The columns above are the contract the pipeline reads; see Data Contracts for the canonical column lists and the validate_* helpers.

Generic CSV loader

from pathlib import Path
import pandas as pd
from ob_analytics import Pipeline, PipelineConfig
from ob_analytics.bitstamp import BitstampTradeReader

class GenericCsvLoader:
    """Load events from a CSV with different column names."""

    COLUMN_MAP = {
        "order_id": "id",
        "event_time": "timestamp",
        "server_time": "exchange_timestamp",
        "side": "direction",
        "type": "action",
    }
    ACTION_MAP = {"new": "created", "partial_fill": "changed",
                  "fill": "changed", "cancel": "deleted"}
    DIRECTION_MAP = {"buy": "bid", "sell": "ask"}

    def __init__(self, config: PipelineConfig | None = None):
        self.config = config or PipelineConfig()

    def load(self, source: str | Path) -> pd.DataFrame:
        df = pd.read_csv(source)
        df = df.rename(columns=self.COLUMN_MAP)
        df["action"] = df["action"].map(self.ACTION_MAP)
        df["direction"] = df["direction"].map(self.DIRECTION_MAP)
        df["timestamp"] = pd.to_datetime(df["timestamp"])
        df["exchange_timestamp"] = pd.to_datetime(df["exchange_timestamp"])
        # Compute fill deltas and event IDs (see BitstampLoader for reference)
        ...
        return df

result = Pipeline(
    loader=GenericCsvLoader(),
    trade_source=BitstampTradeReader(),
).run("my_exchange_data/orders.csv")  # requires sibling trades.csv

Cryptofeed L3 adapter (conceptual)

from pathlib import Path
import pandas as pd
from ob_analytics import PipelineConfig

class CryptofeedLoader:
    """Load events from a cryptofeed L3 order book log.

    Size of 0 means deletion.
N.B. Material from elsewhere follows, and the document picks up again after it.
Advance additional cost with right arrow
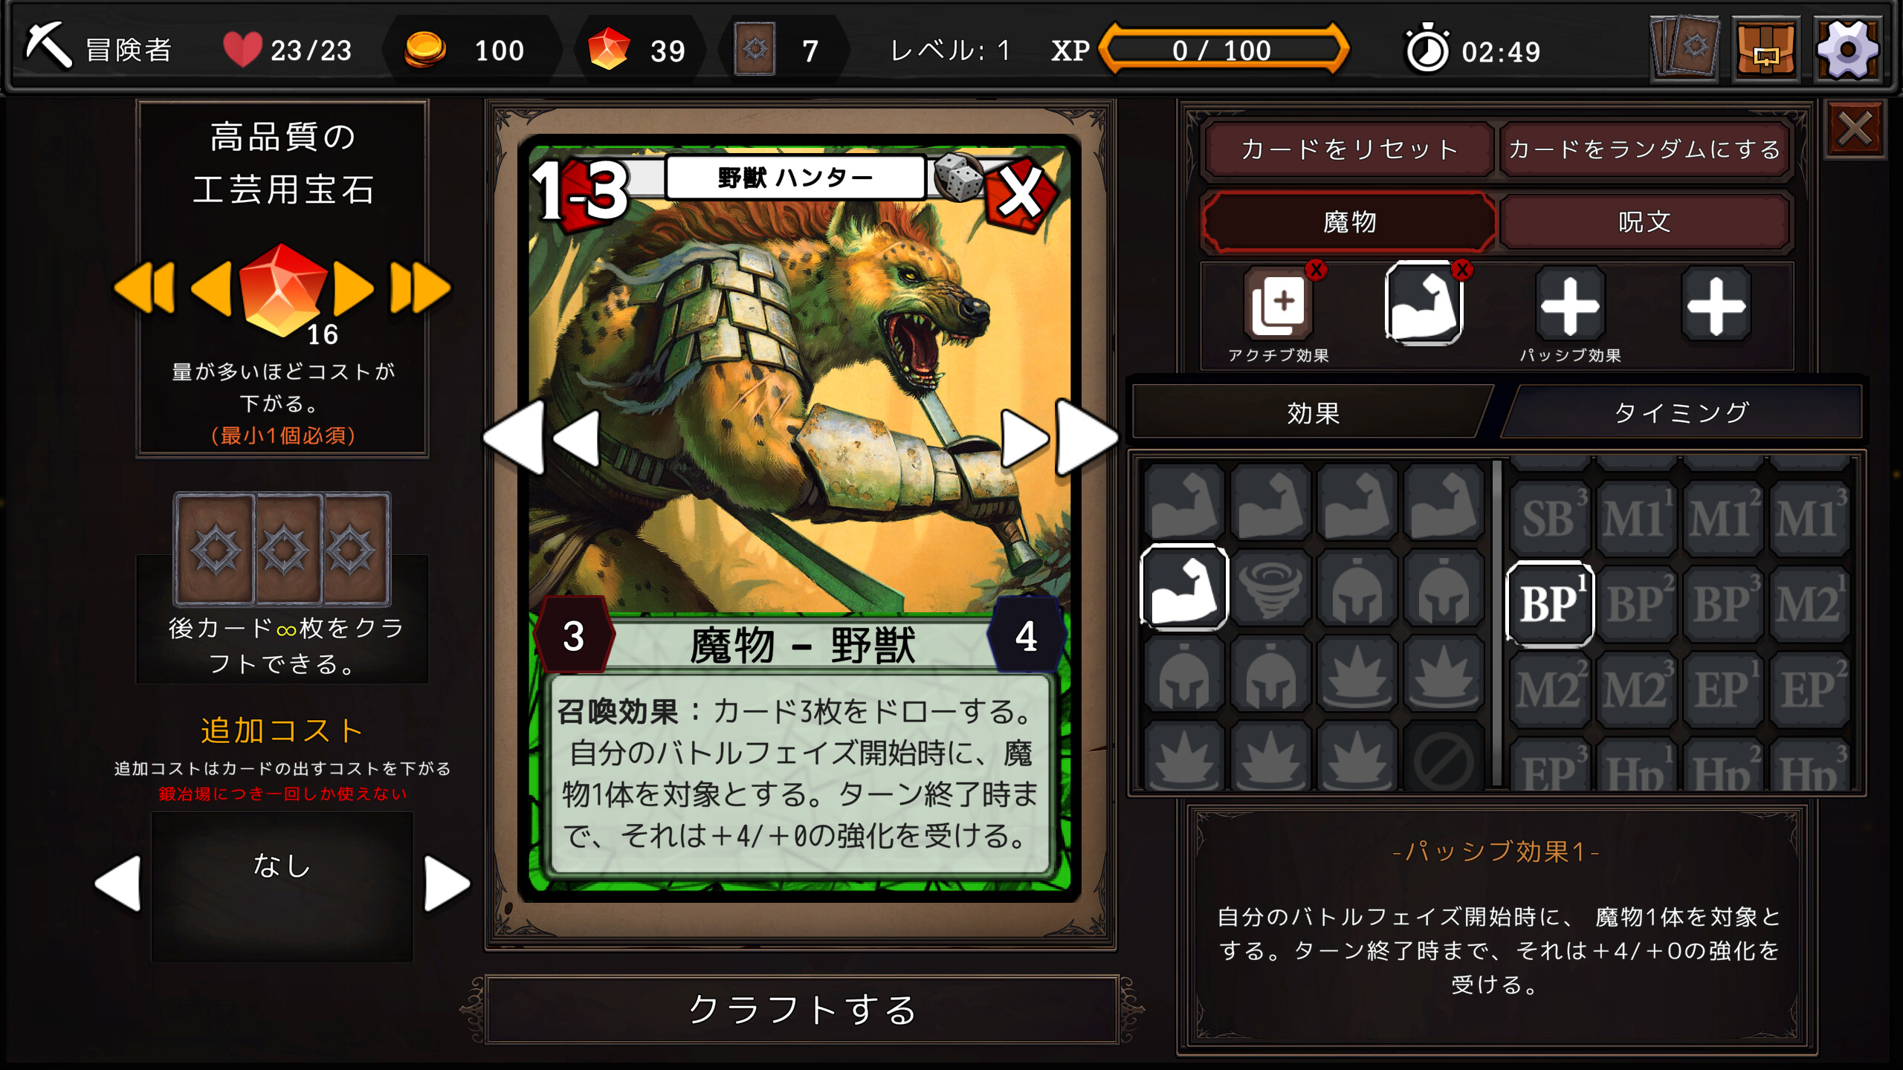This screenshot has height=1070, width=1903. coord(446,883)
This adapter tracks state to infer
    actions and compute fills.
    """

    def __init__(self, config: PipelineConfig | None = None):
        self.config = config or PipelineConfig()
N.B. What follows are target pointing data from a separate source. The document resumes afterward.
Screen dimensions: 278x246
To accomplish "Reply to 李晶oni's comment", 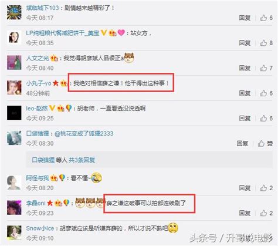I will [x=245, y=213].
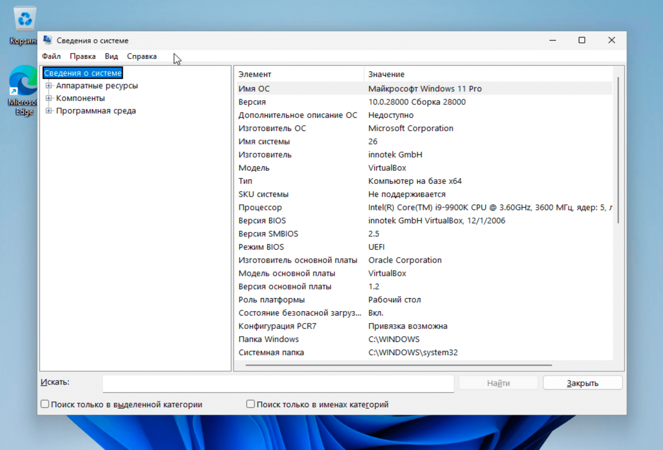The image size is (663, 450).
Task: Click into the Искать search field
Action: (x=278, y=383)
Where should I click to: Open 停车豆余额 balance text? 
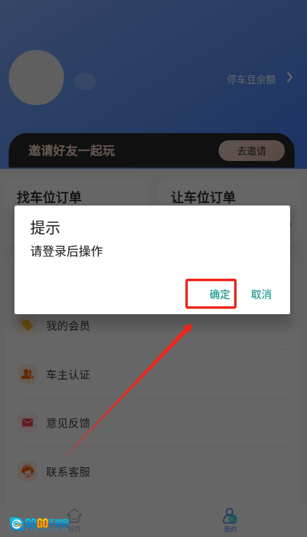252,79
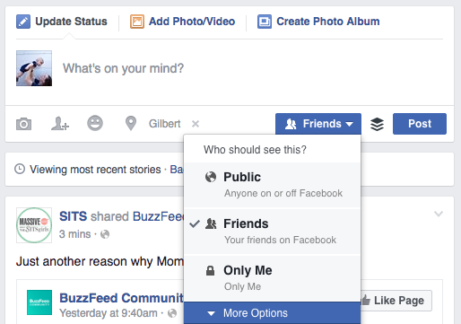This screenshot has height=324, width=461.
Task: Collapse the Friends audience dropdown
Action: click(x=318, y=124)
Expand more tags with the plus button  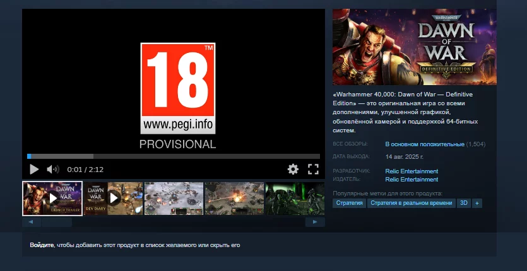point(477,203)
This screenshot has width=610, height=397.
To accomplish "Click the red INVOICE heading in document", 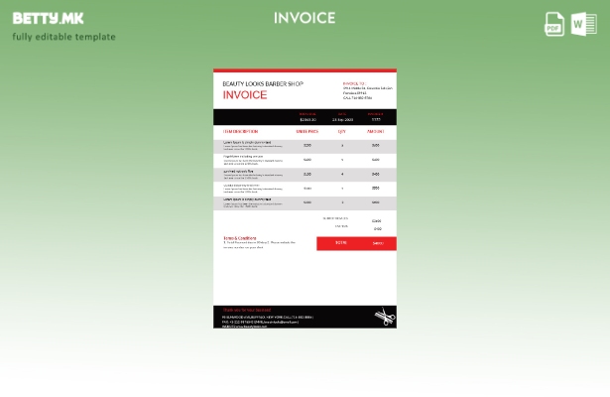I will pos(245,95).
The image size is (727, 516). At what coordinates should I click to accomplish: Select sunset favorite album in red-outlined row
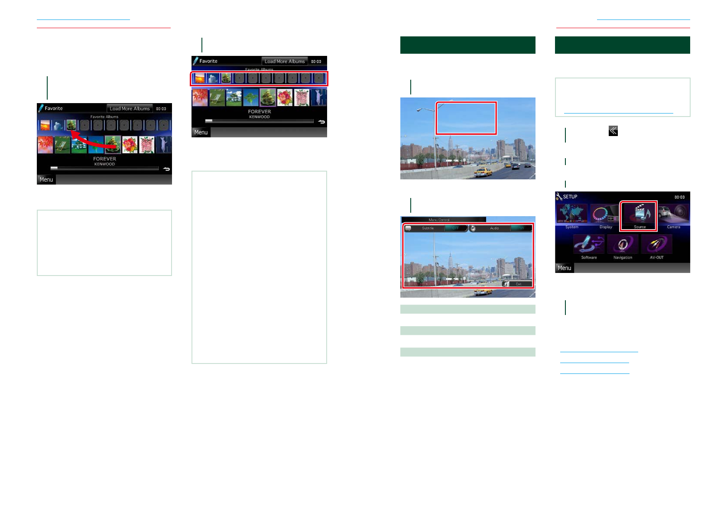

    def load(self, source: str | Path) -> pd.DataFrame:
        raw = pd.read_parquet(source)
        known_orders: dict[str, float] = {}
        rows = []

        for _, row in raw.iterrows():
            oid = row["order_id"]
            size = row["size"]
            prev_size = known_orders.get(oid)
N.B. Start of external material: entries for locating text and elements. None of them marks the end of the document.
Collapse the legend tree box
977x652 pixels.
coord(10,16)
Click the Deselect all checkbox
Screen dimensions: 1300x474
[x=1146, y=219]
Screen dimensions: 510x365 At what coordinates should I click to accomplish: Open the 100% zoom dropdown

            if prev_size is None:
                action, fill = "created", 0.0
            elif size == 0:
                action, fill = "deleted", prev_size
            else:
                action, fill = "changed", prev_size - size

            if size > 0:
                known_orders[oid] = size
            elif oid in known_orders:
                del known_orders[oid]

            rows.append({
                "id": oid,
                "timestamp": row["receipt_timestamp"],
                "exchange_timestamp": row["exchange_timestamp"],
                "price": row["price"],
                "volume": size,
                "action": action,
                "direction": "bid" if row["side"] == "BID" else "ask",
                "fill": fill,
            })

        events = pd.DataFrame(rows)
        events["event_id"] = range(1, len(events) + 1)
        events["original_number"] = events["event_id"]
        return events

Note

A production adapter would handle out-of-order messages, reconnection gaps, and exchange-specific quirks. The key point: any object with a load method returning the right DataFrame works — no subclassing required.

Custom trade source

Implement TradeSource (a load(events, source) -> DataFrame method) when trades come from an API, a database, or a non-CSV layout:

import pandas as pd
from ob_analytics import Pipeline, PipelineConfig, sample_csv_path

class ApiTradeSource:
    def load(self, events: pd.DataFrame, source: object) -> pd.DataFrame:
        # Build the canonical trades DataFrame (timestamp, price, volume,
        # direction, maker_event_id, taker_event_id, maker, taker, …)
        raise NotImplementedError

result = Pipeline(
    config=PipelineConfig(),
    trade_source=ApiTradeSource(),
).run(sample_csv_path())

Bundle defaults in a Format subclass — see Protocols.